Trump, of course, didn’t dare mention Eisenhower’s program by name during the televised interview, but the references were crystal clear. From “Donald Trump’s ‘humane’ 1950s model for deportation, ‘Operation Wetback’, was anything but,” in the Washington Post today:
“We’re rounding them up in a very humane way, a very nice way,” Trump said, as he has expressed before.
“What does that roundup look like to you?” [CBS’s Scott] Pelley pressed. “How does it work? Are you going to have cops going door-to-door?”
Trump interjected: “Did you like Eisenhower? Did you like Dwight Eisenhower as a president at all?”
“He did this,” the presidential candidate said. “He did this in the 1950s with over a million people, and a lot of people don’t know that…and it worked.”
According to WaPo, Eisenhower’s Operation Wetback not only rounded up one million immigrants from their homes, workplaces, and communities for deportation, but also an unknown number of U.S. citizens, too, something Trump plans to mimic if he becomes President.
According to historians, trains and ships were used to intentionally deport immigrants “deep into the interior” of Mexico, in order to discourage them from returning to the United States and the families they oftentimes left behind.
Some immigrants, facing a life in exile, jumped off their deportation ships in desperation and drowned. Dozens more were left to perish from exhaustion, dehydration, and heat stroke in the scorching Mexican desert and other remote areas:
In Mexicali, Mexico, temperatures can reach 125 degrees as heat envelops an arid desert. Without a body of water nearby to moderate the climate, the heavy sun is relentless — and deadly.
During the summer of 1955, this is where hundreds of thousands of Mexicans were “dumped” after being discovered as migrants who crossed the U.S.-Mexico border illegally.

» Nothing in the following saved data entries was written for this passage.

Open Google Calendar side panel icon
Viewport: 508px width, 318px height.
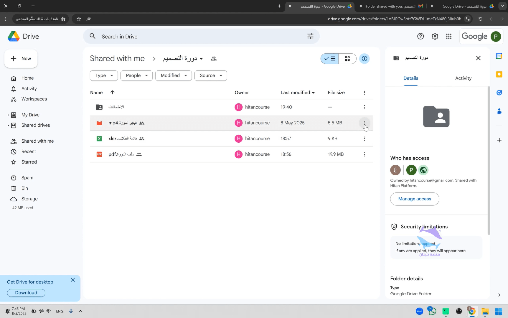(499, 56)
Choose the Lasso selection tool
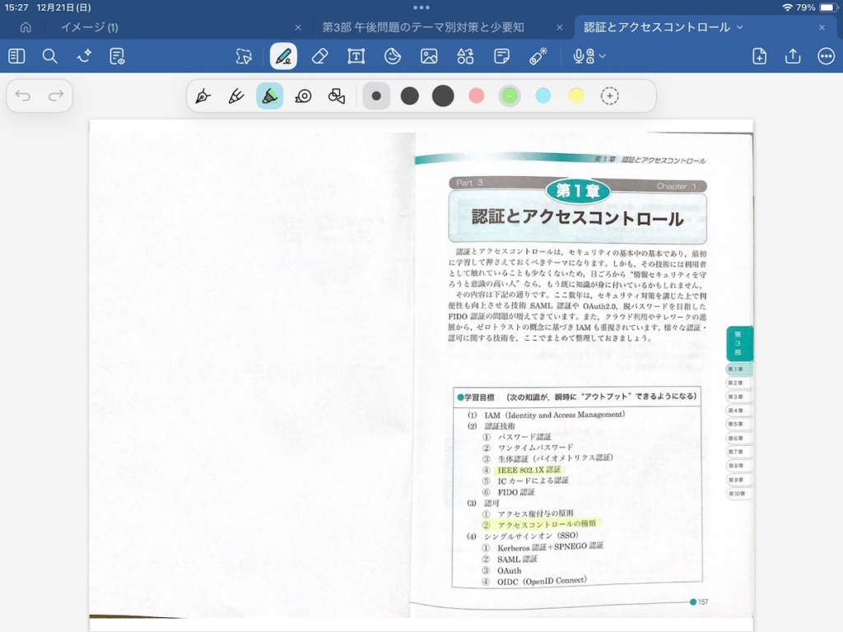 click(x=244, y=56)
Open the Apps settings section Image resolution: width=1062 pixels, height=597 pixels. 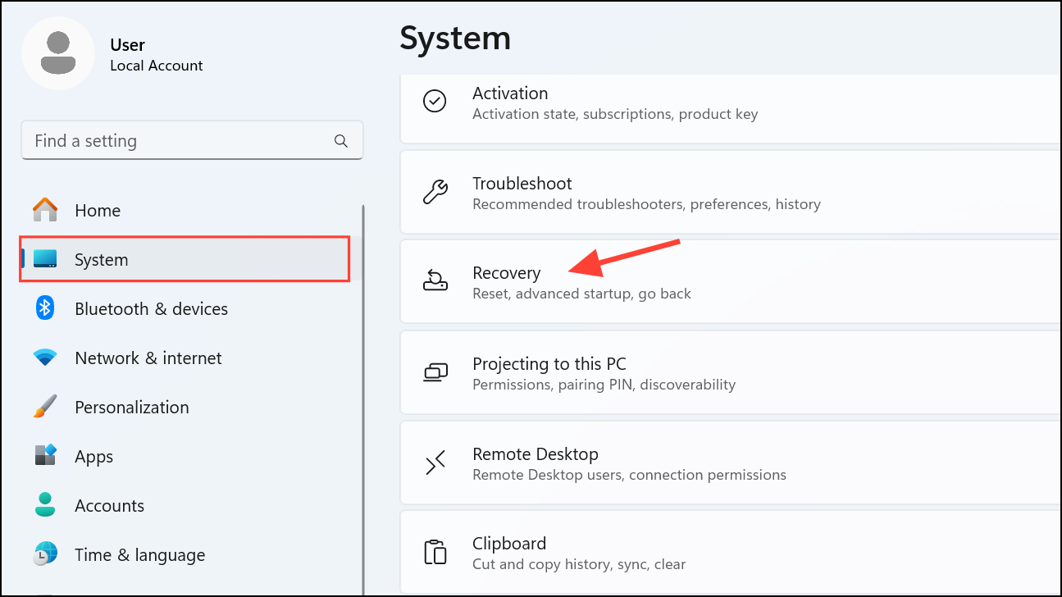pos(93,457)
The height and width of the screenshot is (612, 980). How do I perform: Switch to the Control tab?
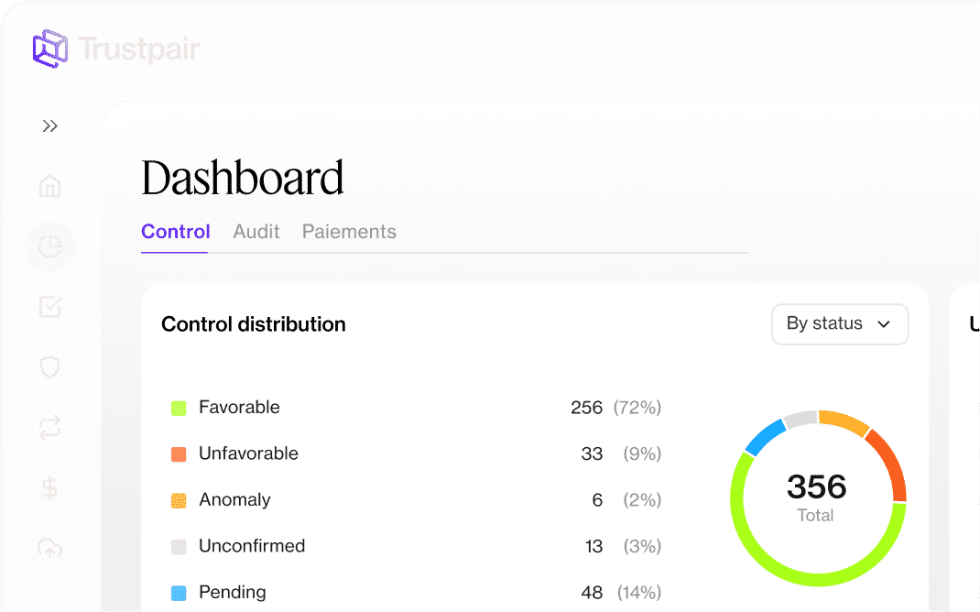pos(175,232)
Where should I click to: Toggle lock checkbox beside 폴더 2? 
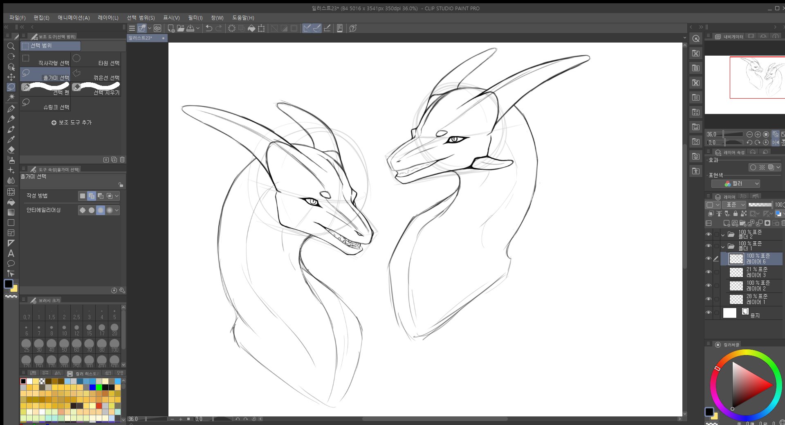click(x=716, y=234)
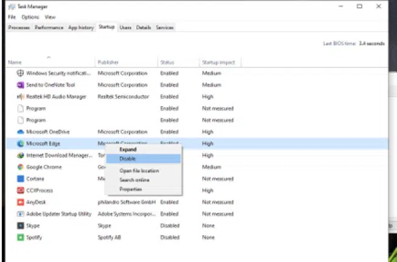This screenshot has width=397, height=262.
Task: Choose Expand in the context menu
Action: 127,149
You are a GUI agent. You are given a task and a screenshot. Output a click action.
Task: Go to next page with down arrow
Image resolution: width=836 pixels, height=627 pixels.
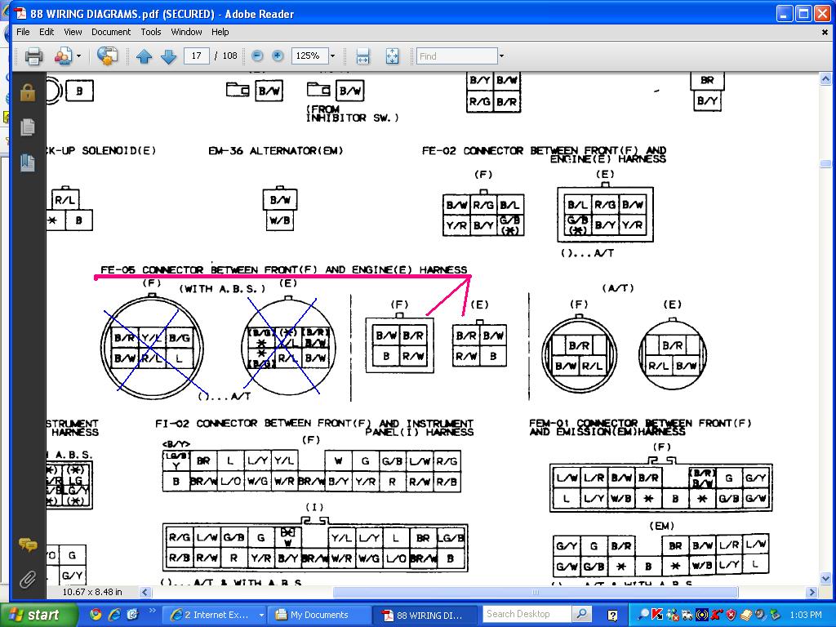168,56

Unloaded from buses and trucks carrying several times their capacity, the deportees stumbled into the Mexicali streets with few possessions and no way of getting home.
This was strategic: the more obscure the destination within the Mexican interior, the less opportunities they would have to return to America. But the tactic also proved to be dangerous, as the migrants were left without resources to survive.
After one such round-up and transfer in July, 88 people died from heat stroke.
At another drop-off point in Nuevo Laredo, the migrants were “brought like cows” into the desert.
“[A] congressional investigation likened one vessel (where a riot took place on board) to an ‘18th century slave ship’ and a ‘penal hell ship,’” said historian Mae Ngai, according to the Washington Post.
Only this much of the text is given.